I AM MISSING FROM THE STAGE I have been a performer, drag king and burlesque for many years. However, for half that time I was gradually getting sicker. This meant I couldn’t go to social events or shows, and I missed out on doing a of workshops and things. This meant that gradually I was left behind. Performing is very important to me. It’s key to my identity expression. I still try to perform sometimes now, however most producers are clueless when it comes to disability, and spaces and people are hard to negotiate. We usually must educate show producers, making it even harder for us. Also, for me at least, it can involve revealing some very personal things, about body function and mental health and this is hard if you are not close to the producer. I do my best and occasionally perform. It’s always a joy when I manage, however I do miss out on the other half of performing which is being able to be sociable with the rest of the cast. I’m usually battling with my body needs; I can’t be the social butterfly. It is always good to be around queer affirming people though.
I MISS BEING ABLE TO PARTICPATE AS AN ARTIST. I simply can’t leave the house much, so I miss going to art exhibitions, even though they are one of the most accessible things I can do. Quiet space and often darkened spaces make them easier to navigate than other spaces. I also miss opportunities as an artist. I can’t go to workshops, or take up opportunities to participate in things, because, if they aren’t held at bad times of the day, the energy involved is too big.

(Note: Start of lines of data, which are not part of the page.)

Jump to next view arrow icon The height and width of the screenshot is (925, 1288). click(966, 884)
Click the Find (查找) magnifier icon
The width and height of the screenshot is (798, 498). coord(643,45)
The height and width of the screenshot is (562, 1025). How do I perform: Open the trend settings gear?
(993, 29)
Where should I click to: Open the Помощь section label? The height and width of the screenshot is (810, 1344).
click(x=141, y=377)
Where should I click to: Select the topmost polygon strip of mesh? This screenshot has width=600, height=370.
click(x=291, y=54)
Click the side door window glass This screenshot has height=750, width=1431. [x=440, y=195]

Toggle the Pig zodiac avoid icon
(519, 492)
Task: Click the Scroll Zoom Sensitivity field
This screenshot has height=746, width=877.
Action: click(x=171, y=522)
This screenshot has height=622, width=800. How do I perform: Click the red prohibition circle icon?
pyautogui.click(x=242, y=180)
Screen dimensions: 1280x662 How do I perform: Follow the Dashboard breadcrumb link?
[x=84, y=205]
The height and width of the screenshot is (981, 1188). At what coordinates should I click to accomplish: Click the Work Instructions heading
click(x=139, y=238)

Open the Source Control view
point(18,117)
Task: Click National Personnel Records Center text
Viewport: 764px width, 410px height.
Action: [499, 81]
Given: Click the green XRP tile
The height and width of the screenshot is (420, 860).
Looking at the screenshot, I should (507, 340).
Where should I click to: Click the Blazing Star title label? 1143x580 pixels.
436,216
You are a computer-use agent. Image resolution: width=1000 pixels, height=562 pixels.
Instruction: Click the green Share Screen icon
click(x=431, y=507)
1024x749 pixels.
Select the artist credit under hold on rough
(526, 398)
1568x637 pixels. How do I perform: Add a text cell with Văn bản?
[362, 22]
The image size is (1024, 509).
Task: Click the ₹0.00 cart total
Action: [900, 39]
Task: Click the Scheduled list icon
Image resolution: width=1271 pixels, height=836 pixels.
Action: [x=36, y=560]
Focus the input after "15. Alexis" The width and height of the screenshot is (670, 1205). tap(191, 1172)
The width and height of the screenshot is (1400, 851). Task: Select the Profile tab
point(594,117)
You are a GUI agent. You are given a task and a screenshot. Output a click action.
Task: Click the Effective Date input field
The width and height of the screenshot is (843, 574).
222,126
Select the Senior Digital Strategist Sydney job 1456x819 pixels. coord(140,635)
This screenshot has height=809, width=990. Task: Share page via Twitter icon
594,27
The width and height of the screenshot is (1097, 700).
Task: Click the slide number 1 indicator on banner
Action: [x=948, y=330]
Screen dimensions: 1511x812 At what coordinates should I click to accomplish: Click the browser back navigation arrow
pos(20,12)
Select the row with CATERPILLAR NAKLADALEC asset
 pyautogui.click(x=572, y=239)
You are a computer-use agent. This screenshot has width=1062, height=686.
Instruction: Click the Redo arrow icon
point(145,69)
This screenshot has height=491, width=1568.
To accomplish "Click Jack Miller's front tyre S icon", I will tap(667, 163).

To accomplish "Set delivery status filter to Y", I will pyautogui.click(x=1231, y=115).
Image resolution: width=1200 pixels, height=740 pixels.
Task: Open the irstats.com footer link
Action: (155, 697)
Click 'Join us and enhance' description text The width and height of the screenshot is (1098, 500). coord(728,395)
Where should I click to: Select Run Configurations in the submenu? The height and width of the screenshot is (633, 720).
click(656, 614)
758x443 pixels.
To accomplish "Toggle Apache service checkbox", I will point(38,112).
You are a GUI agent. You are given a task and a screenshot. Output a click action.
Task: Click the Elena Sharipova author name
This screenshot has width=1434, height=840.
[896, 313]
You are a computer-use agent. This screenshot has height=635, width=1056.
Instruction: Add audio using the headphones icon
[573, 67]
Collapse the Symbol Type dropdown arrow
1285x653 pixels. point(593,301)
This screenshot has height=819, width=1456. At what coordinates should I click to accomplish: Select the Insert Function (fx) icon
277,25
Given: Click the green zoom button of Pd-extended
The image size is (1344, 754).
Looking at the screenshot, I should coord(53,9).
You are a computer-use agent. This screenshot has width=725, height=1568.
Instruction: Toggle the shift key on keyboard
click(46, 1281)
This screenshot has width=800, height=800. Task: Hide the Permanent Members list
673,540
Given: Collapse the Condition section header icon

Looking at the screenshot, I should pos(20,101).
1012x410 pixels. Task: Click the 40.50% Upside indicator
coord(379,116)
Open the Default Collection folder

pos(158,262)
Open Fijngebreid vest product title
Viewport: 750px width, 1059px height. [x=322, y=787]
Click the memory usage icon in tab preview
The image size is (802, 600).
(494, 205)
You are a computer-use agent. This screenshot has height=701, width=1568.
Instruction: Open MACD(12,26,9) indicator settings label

Basically, I can do about 10% of what I did before I hit the wall and became too sick to go out much. I don’t ‘push through’ which is the worst thing I could possibly do, as this could make me seriously unwell, with no recovery. I’ve learnt from other people with ME/CFS. Our lives become very small, and it really comes down to enjoying little things (which everyone could do really), like watching the trees outside the window change with the seasons, having pet cuddles and being able to quietly crochet each day.